COVID-19 survivor Connie Ramos-Williams spent one week in the hospital after contracting COVID-19, and nearly six weeks after testing negative, she’s still experiencing lingering symptoms.

“It’s been a tough and long recovery,” Ramos-Williams said.

Ramos-Williams is happy to hear Florida hospitals have a new monoclonal antibody treatment to help high-risk, COVID-19 patients before they end up staying in the hospital like she did.

“I think that’s incredible that they are continuing to do research and find antibodies,” Ramos-Williams said.

The drug bamlanivimab uses the same neutralizing antibodies found in convalescent plasma that helps patients fight the virus before their body makes their own antibodies.

“They have synthesized monoclonal antibodies to mimic that same response, and now it’s in an infusion that we can give that basically will then target COVID-19,” said Dr. David Lindner, who leads the NCH Health System’s COVID-19 response team.

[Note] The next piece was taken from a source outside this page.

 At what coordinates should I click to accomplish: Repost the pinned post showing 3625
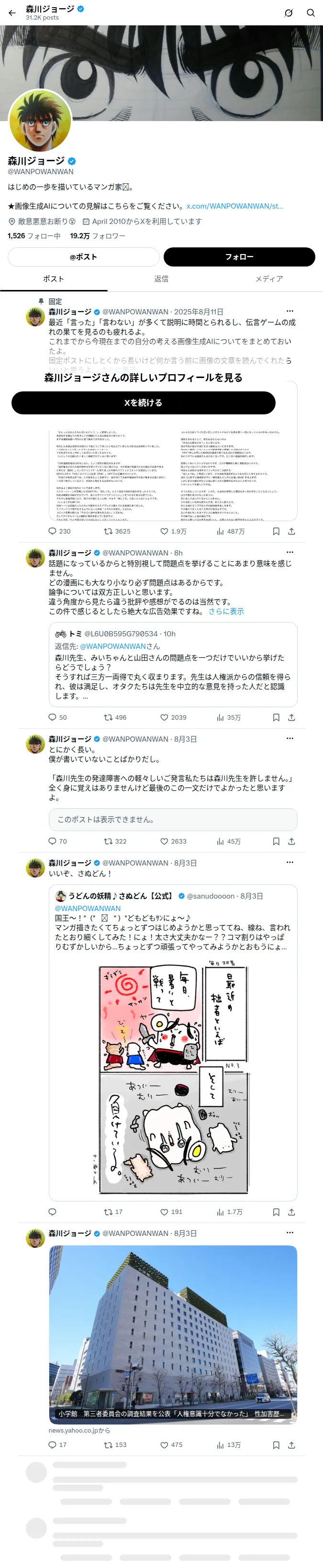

“They bind to the spike proteins, and they prevent the virus from getting into human cells and then prevent the infection,” said Dr.Kami Kim, with USF Health Morsani College of Medicine.

Gov. Ron DeSantis said 3,000 doses went out to Florida hospitals in the first batch. Hospitals will receive more doses on a weekly basis. Doctors say it’s most effective during the first 10 days of the infection.

Lee Health, NCH and Fawcett Memorial Hospital all have the treatment, which is administered by an IV. A doctor has to order the treatment for an at-risk patient with mild to moderate symptoms.

“It does appear to provide a degree of improvement for those people, and it decreases the amount of patients who require hospitalization, and that’s the goal here,” Lindner said.

It’s a goal Ramos-Williams hopes can be achieved on a large scale, so no one else has to endue what she has.

“Hopefully they will continue doing research though to make antibody type treatments available to all patients that end up with COVID-19,” Ramos-Williams said.